Citation Density is most reliably measured on Perplexity, which is web-grounded and returns explicit citations. Claude and Gemini answer from training data and do not return citable sources in the same way — their contribution to this metric is structural, not link-based.
Citation Accuracy Disclosure
Citation mapping in AI-generated answers is a probabilistic process. AI engines may surface a brand mention without citing a specific URL, or may attribute a claim to an adjacent source. ChatRank's Citation Rate measures observed brand presence and sourcing patterns across a standardized query set. Individual citation accuracy within any given response is not guaranteed by the underlying AI platforms.
- What It Measures
- The average position at which your brand is first mentioned within AI-generated responses. Position 1 means your brand appears in the first sentence or recommendation. Position 5+ means you appear late or not at all.
- Why It Matters
- Where you appear matters as much as whether you appear. A brand recommended first in an AI response has meaningfully more buyer influence than one mentioned sixth in a comparison list. Answer Position captures the quality dimension that AI Share of Voice cannot.
- How We Calculate It
- Scored on a log scale. Position 1 scores 100. Position 2 scores approximately 75. Position 3 scores approximately 50. Position 5 or greater scores near zero. Responses where the brand is not mentioned receive a null position, not a zero — this distinction matters for averaging.
- Score Interpretation
- An average Answer Position below 3.0 indicates competitive positioning. Above 3.0 indicates the brand is being surfaced as a late consideration or alternative, not a primary recommendation.
What This Signal Does NOT Mean
Answer Position is sensitive to query phrasing. A direct brand comparison query will produce a different position than an unprompted category query. ChatRank scores use only unprompted buyer-intent queries to ensure position scores reflect organic AI citation behavior, not prompted brand defense.
- What It Measures
- A ratio expressing how frequently your top competitor appears in AI-generated category answers relative to your brand. A score of 9× means the top competitor appears nine times more often than you.
- Why It Matters
- Displacement is the urgency metric. It translates an abstract visibility gap into a concrete competitive reality. When a buyer asks AI about your category and your competitor answers 9 times before you answer once, that is a pipeline signal — not a content problem.
- How We Calculate It
- The top competitor is identified automatically from the brands most frequently mentioned across all unprompted query responses. The ratio is computed as competitor mention count divided by your brand mention count. When your brand appears zero times in unprompted queries, the ratio is returned as null — 'brand was not mentioned' — rather than as a fabricated ratio. This is an intentional design decision.
- Score Interpretation
- A displacement ratio of 1–2× is competitive parity. 3–5× indicates a meaningful gap requiring systematic intervention. Above 5× indicates the competitor has established category authority and your brand is not in the active AI consideration set.

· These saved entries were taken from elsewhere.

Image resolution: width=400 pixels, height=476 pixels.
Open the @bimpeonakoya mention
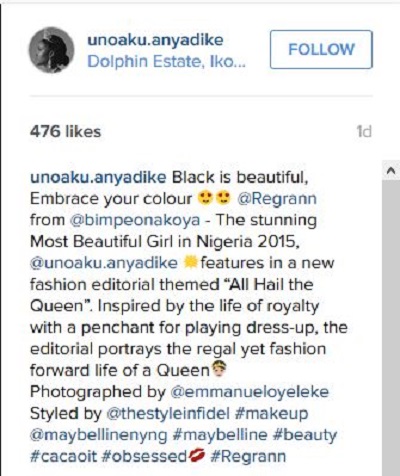pos(135,220)
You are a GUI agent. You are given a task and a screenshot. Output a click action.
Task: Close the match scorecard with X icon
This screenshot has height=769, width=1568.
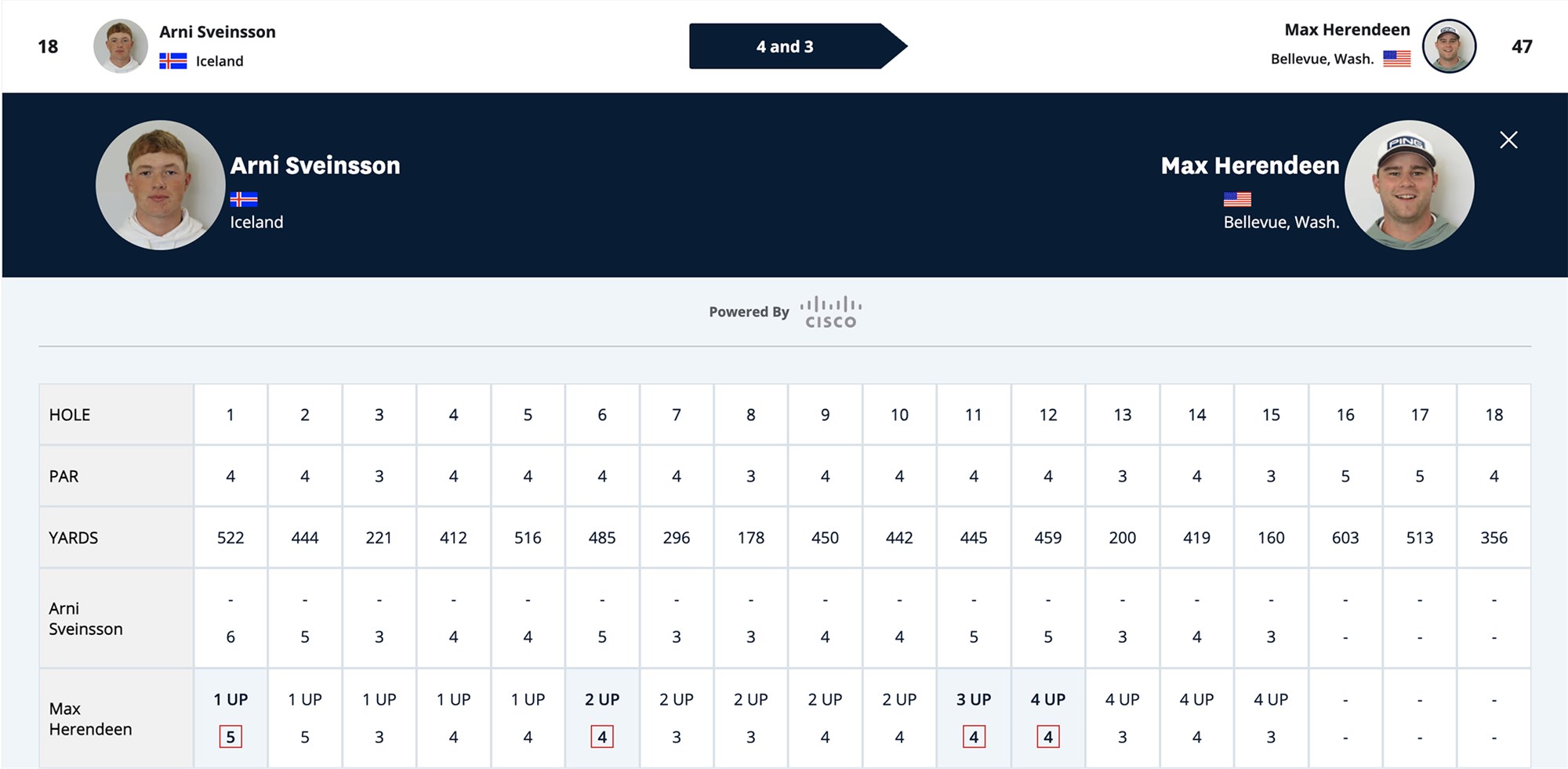coord(1508,140)
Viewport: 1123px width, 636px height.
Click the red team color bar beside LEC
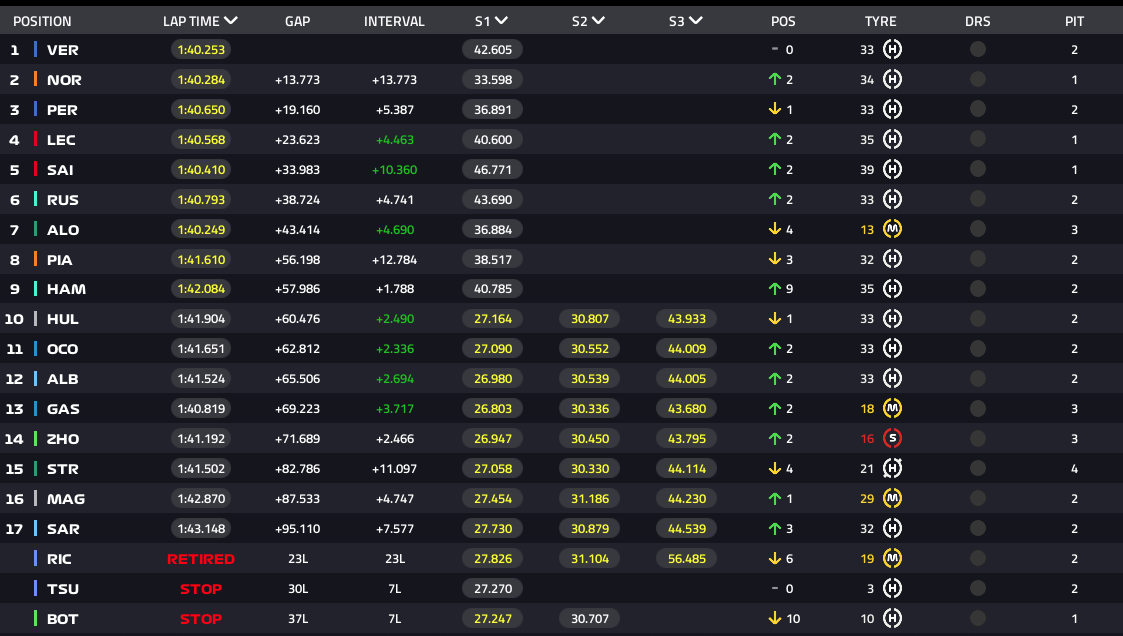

What This Signal Does NOT Mean
Competitive Displacement identifies who is winning, not why. The why — entity architecture gaps, content structure, citation source quality — requires the paid engagement audit with human analysis.
- What It Measures
- The month-over-month rate of change in AI Share of Voice. A positive Visibility Velocity means your AEO interventions are compounding in AI engine understanding of your brand.
- Why It Matters
- Velocity is the leading indicator. It shows whether your investments are working before the AI Share of Voice number moves significantly. Positive velocity on a low-SOV brand means you are on the right trajectory — the compounding has begun.
- How We Calculate It
- Baseline is established on the first ChatRank audit. Velocity is calculated from the second audit onward. Because a single-point measurement cannot produce a trend, Velocity carries zero weight on first-audit scores and the remaining four signals are reweighted proportionally.
- Score Interpretation
- Any positive Velocity in the first 30 days indicates schema and structured data changes are surfacing. Sustained positive Velocity over 90 days indicates entity authority is compounding. Flat or negative Velocity on a low-SOV brand requires strategy review.
What This Signal Does NOT Mean
Velocity is excluded from the free automated audit score. It requires at least two measurement periods and is reported monthly in retainer engagements only.
Section 3 · The ChatRank Score
The composite score.
The ChatRank Score is a 0–100 composite weighted across all five signals. Weighting reflects the relative pipeline impact of each signal based on current AI engine citation behavior research.
Competitive Displacement20%
Why AI Share of Voice Leads at 30%
Share of Voice is the foundational signal. A brand that doesn't appear in AI category answers cannot benefit from Answer Position, Citation Density, or competitive framing. Presence precedes influence.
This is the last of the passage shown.